:: PROBLEM REQUIREMENTS ::
Starting at the line containing "Task: Click the Run/Stop play icon" and continuing to the end of the records, repeat those lines with "play icon" switched to "play button". Keep everything else the same.

(Extracted records)
○ ○ ○ ○

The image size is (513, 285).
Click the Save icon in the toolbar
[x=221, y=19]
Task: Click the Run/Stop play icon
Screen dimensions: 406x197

○ ○ ○ ○

:: ANSWER BELOW ::
Task: Click the Run/Stop play button
Screen dimensions: 406x197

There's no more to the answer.